While it’s important to consider the fact that the de-institutionalization movement did close down much needed treatment facilities, it’s also true that many of those were about as bad as, or at least no more helpful than, prisons. It’s important to note that if you are detained in a mental health facility involuntarily, without your consent, that is its own form of medical incarceration. I also want to make it clear that by the 1980’s, de-institutionalization and lack of support services wouldn’t have been the driving reason people were incarcerated in a correctional facility instead of going to mental hospitals.

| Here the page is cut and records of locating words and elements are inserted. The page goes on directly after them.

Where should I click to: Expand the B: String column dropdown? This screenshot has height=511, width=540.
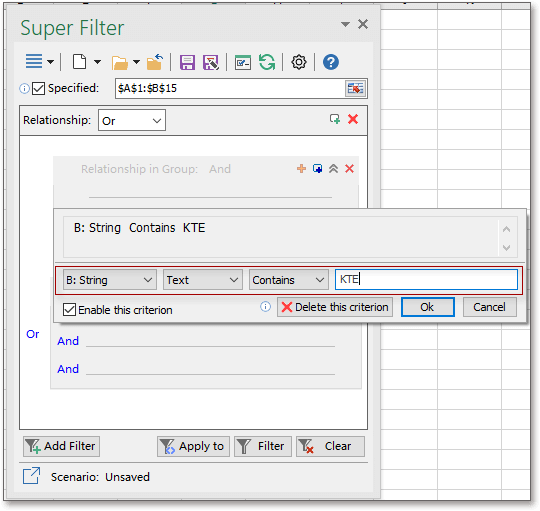(x=110, y=280)
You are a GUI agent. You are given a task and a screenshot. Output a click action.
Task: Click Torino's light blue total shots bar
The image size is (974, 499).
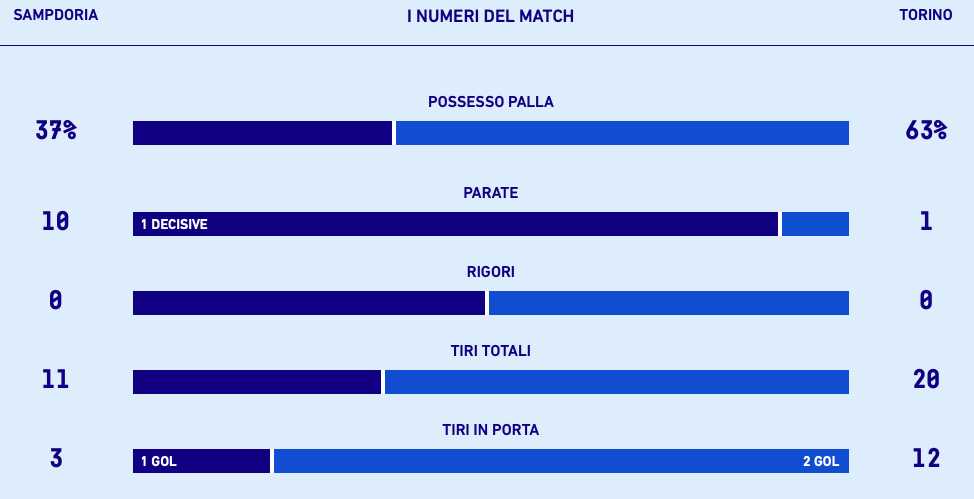[616, 382]
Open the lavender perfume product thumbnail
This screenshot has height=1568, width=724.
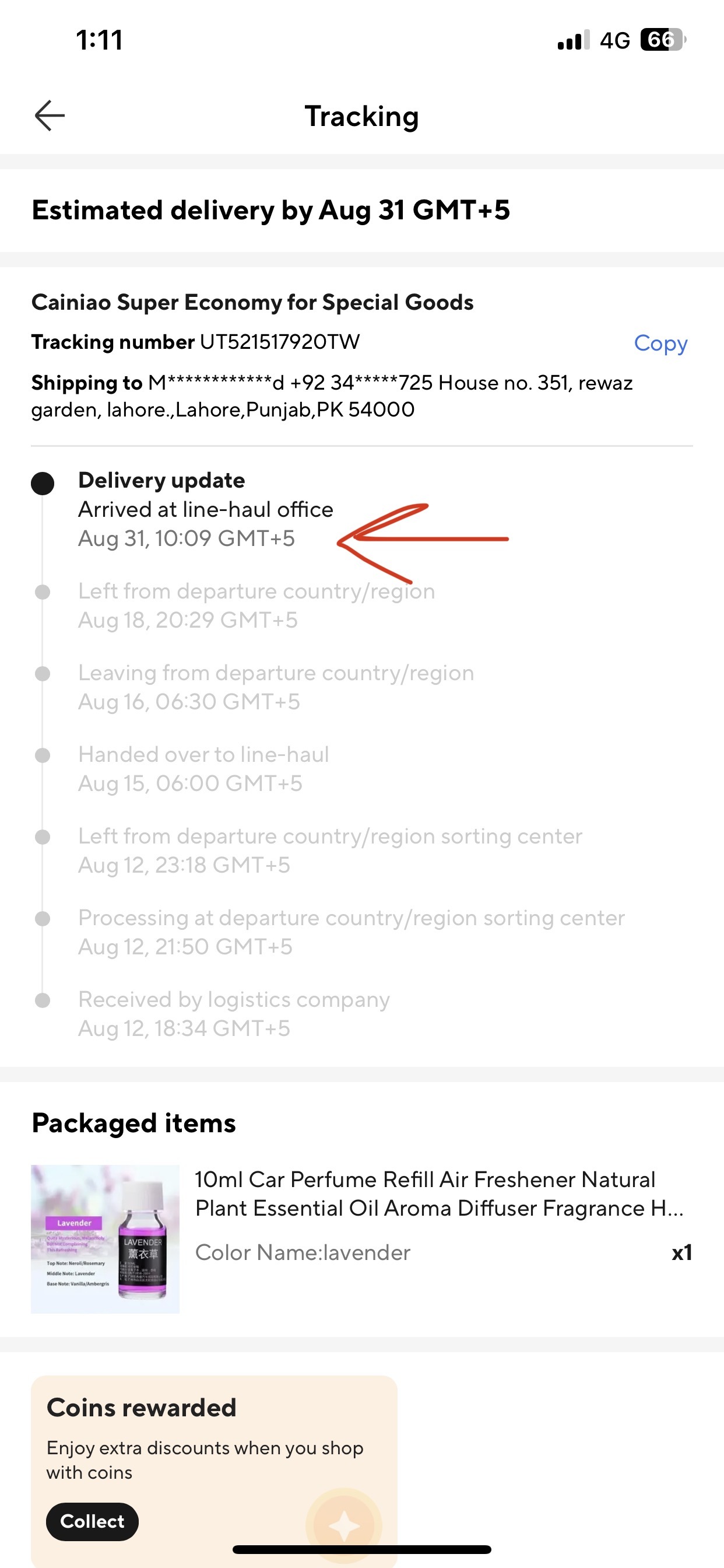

In 1965, President Lyndon Johnson declared a national “War on Crime,” and every level of law enforcement was then motivated to direct someone away from the mental health system, into the criminal justice system. This was endeavor was multiplied when President Nixon signed the Controlled Substances Ac`t in 1970, and declared a “War on Drugs” in 1971. That “war” would ramp up during the Reagan administration, until 1986 when the President would establish mandatory minimum sentencing.
I wonder if the study referred to by the article started collecting data in 1980 because of theories around the effect these domestic wars were having, not only on those with mental illness, but on many intersecting marginalized communities. The “wars,” we know had a disproportionate effect on people of color and low income people, and we also know those communities are disproportionately affected by mental illness.
So, de-institutionalization was sort of a turning point in terms of specifically connecting disability/mental illness and criminal justice because it left people who needed help with no support, but then the criminal justice system purposefully oriented itself towards being more likely to criminalize someone than help them get mental health services. The situation escalated further when communities with disproportionately high rates of mental illness were being targeted by legislative racism and classism.
The article goes on to describe the disproportionate effect the situation has on women and mothers, and gives more detail about the “mental health stressors of incarceration.”